One of the really obvious things to start looking at, and we’ve already started doing this, is looking at bioinformatics space. So right now we’re concentrating on helping people figure out the right platforms that they might need and the right providers who have those platforms, but of course, once you generate the data, you need to analyze it. So we’ve got some basic bioinformatics. I don’t want to say we have the offerings, but we help people find bioinformatics resources, but in a relatively rudimentary way.

The other big space, of course, that everyone’s interested in is the clinical space. The clinical market is really looking at sequencing and trying to figure out how they can use it. We definitely want to be a part of that. I don’t think it’s going to look the same, so maybe our underpinnings that we use to run the system will be the same, but how clinicians interact with us will probably be pretty different from how researchers interact with us. And so that’s something we’re always keeping an eye on to try and figure out when is this market really taking off and what problems do they have that we think we can solve?

You mentioned that AllSeq is working on a partnership with GCAT, Genome Comparison and Analytic Testing, a free community driven platform for evaluating the performance of NGS data analysis methods now owned by Gene By Gene. How will that add to AllSeq’s offerings?

We see the AllSeq mission and the GCAT mission as highly complementary with almost no overlap. As such, a partnership between the two of us seemed ideal. We're starting out simple (for example, by making sure that AllSeq users are aware of the GCAT tools), but we have plans for a much tighter integration in the future. Deciding on the proper data analysis methods is one of the hardest steps in an NGS project, and we feel the GCAT tools can really help with that.
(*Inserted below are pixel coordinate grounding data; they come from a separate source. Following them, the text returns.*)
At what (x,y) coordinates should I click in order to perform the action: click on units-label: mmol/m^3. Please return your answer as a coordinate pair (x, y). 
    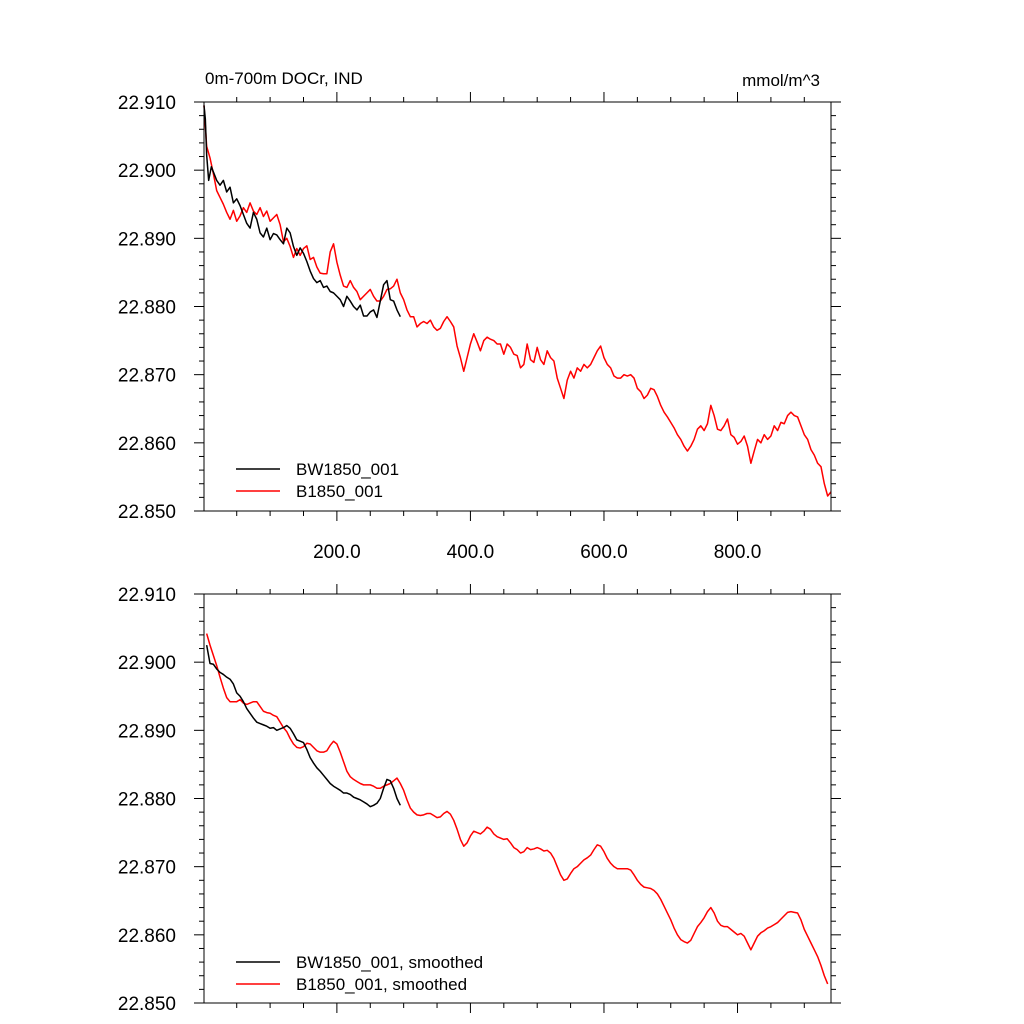
    Looking at the image, I should click on (781, 80).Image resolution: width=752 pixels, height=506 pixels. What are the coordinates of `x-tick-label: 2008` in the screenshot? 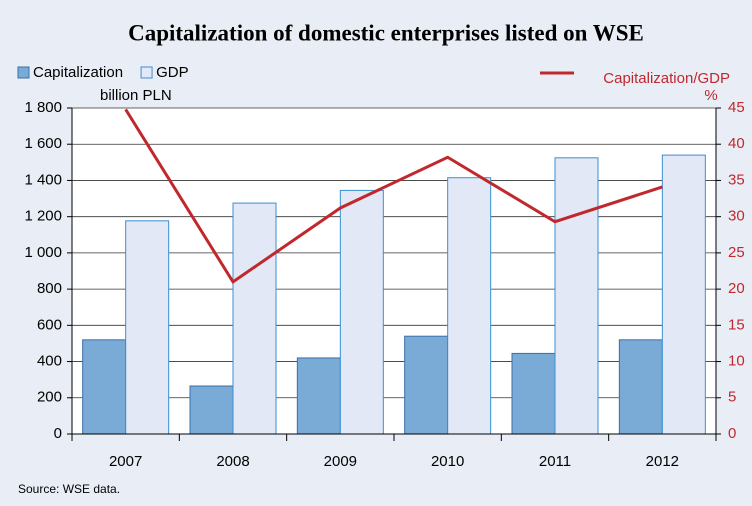 It's located at (232, 462).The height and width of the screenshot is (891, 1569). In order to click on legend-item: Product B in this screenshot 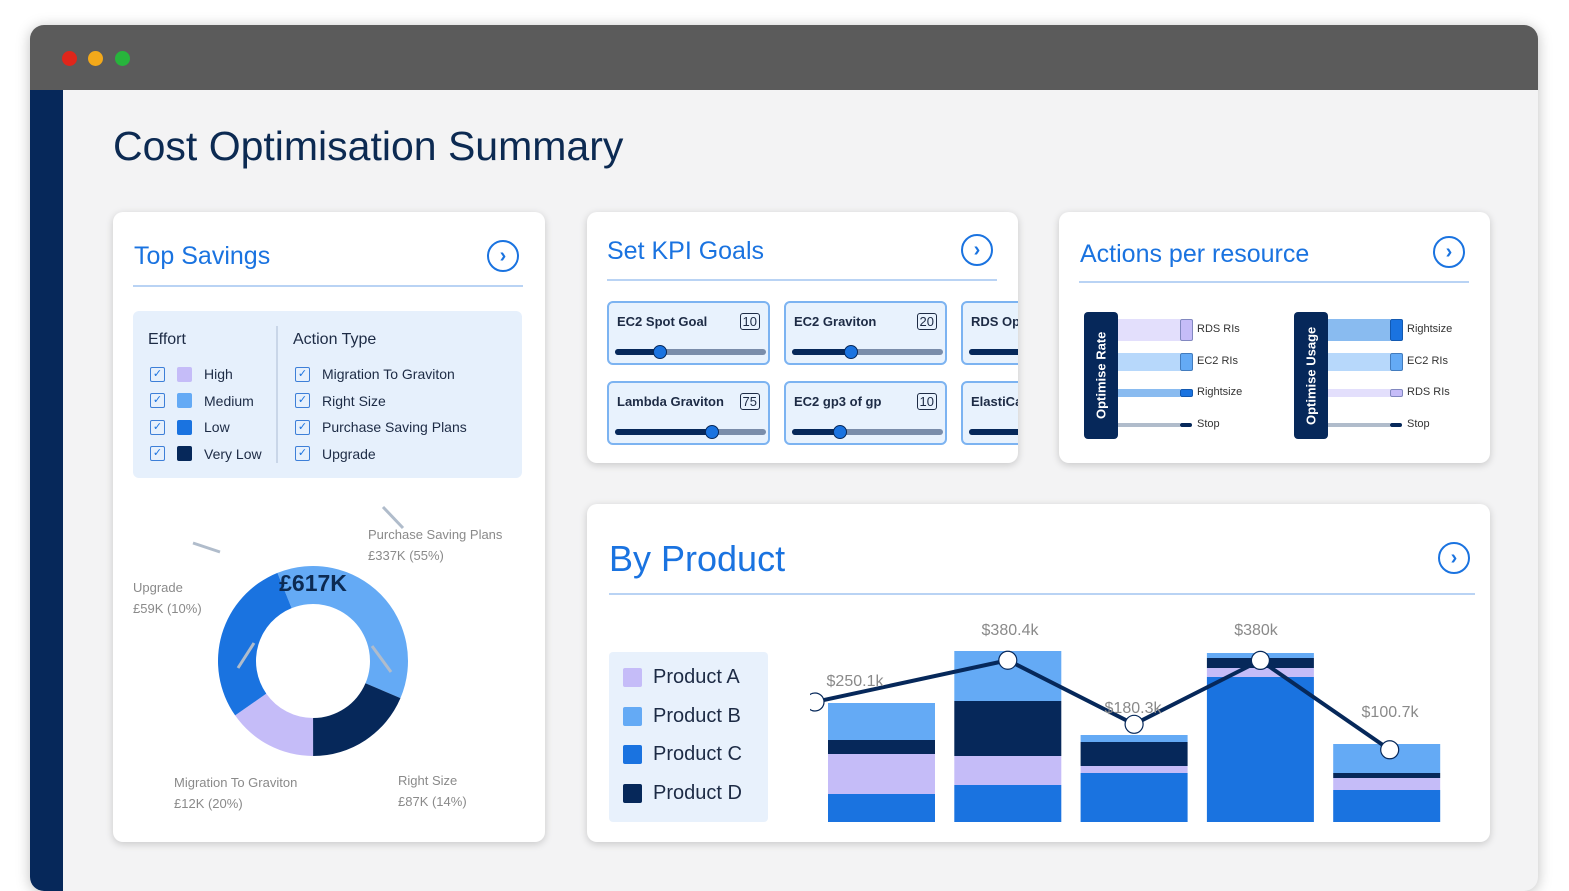, I will do `click(682, 716)`.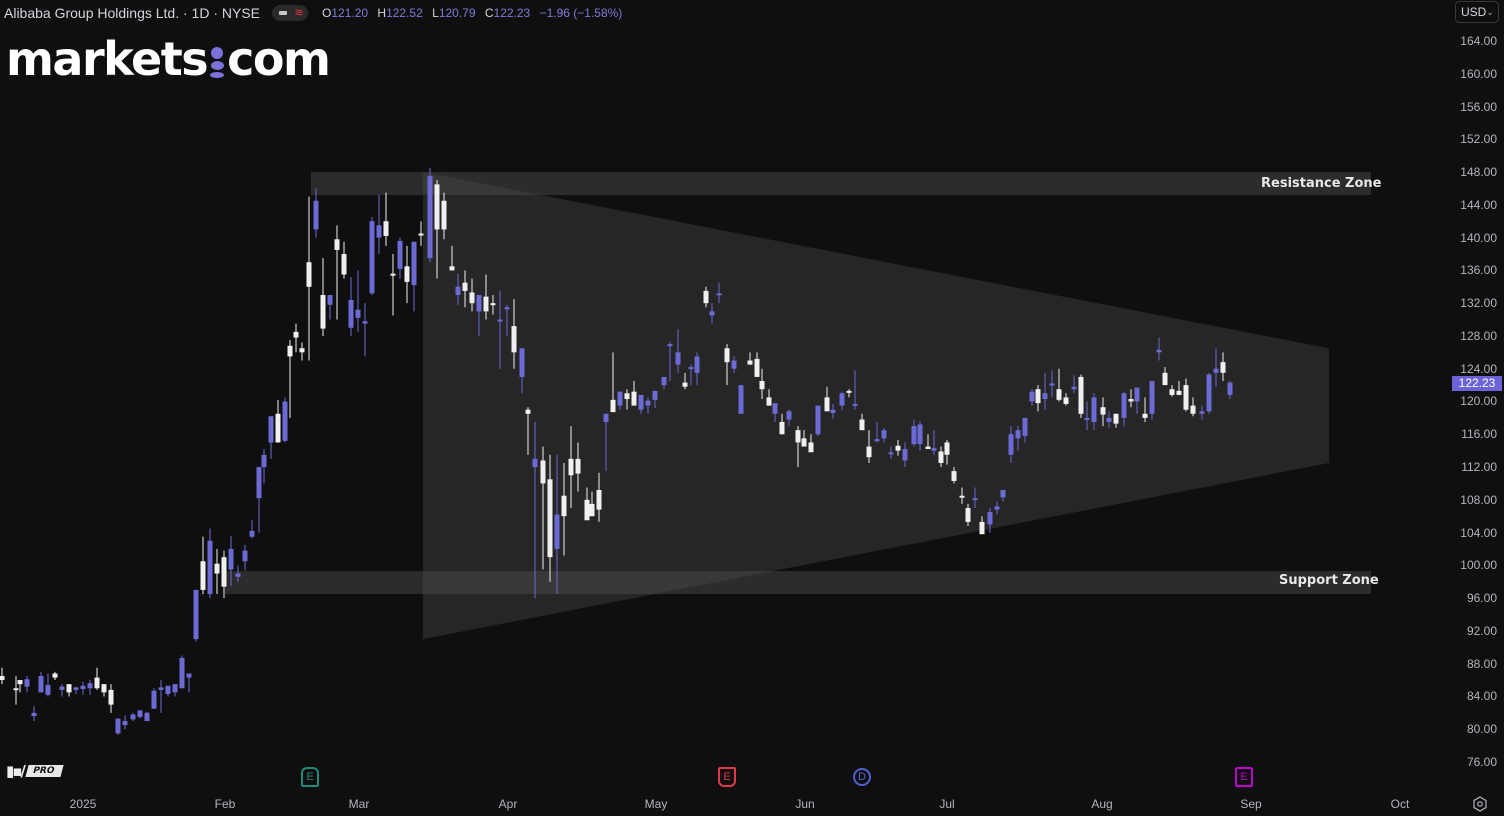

We would like to, in the future, have a deeper integration and basically use the tools that GCAT has on the AllSeq site to help our researchers figure out what they need to do. So for example, they might be putting a project together for exome sequencing in human and one of the things we’re going to ask them is, how much sequencing do you need, what kind of coverage? Do you want 30X, 50X, 100X, 1000X? And sometimes people know and sometimes they don’t. Sometimes these are pretty brand-new users who haven’t done this before and they need a little bit of help. We try to give them that help, but with the GCAT tools, we can do it in a more objective way. We can say, “Well, tell you what, here are some standardized datasets that many, many people have analyzed. You could see what that data would look like at those different coverage levels, 30X, 50X, 100X. Maybe the difference between 30X and 60X is really dramatic, but 60X and 120X, you start seeing diminishing returns.”

Because it’s so easy to do on our system, they could even ask for estimates for both and they might find that the 120X is better, but it’s costing so much more because it’s kind of an unusual thing to ask for. They can decide that, “Well, maybe that’s not so important, I’ll just drop back down to the 60X or 50X.” Those are the kind of things that we think with a deeper partnership with GCAT, we’re going to be able to really offer our users some tools that would be really helpful.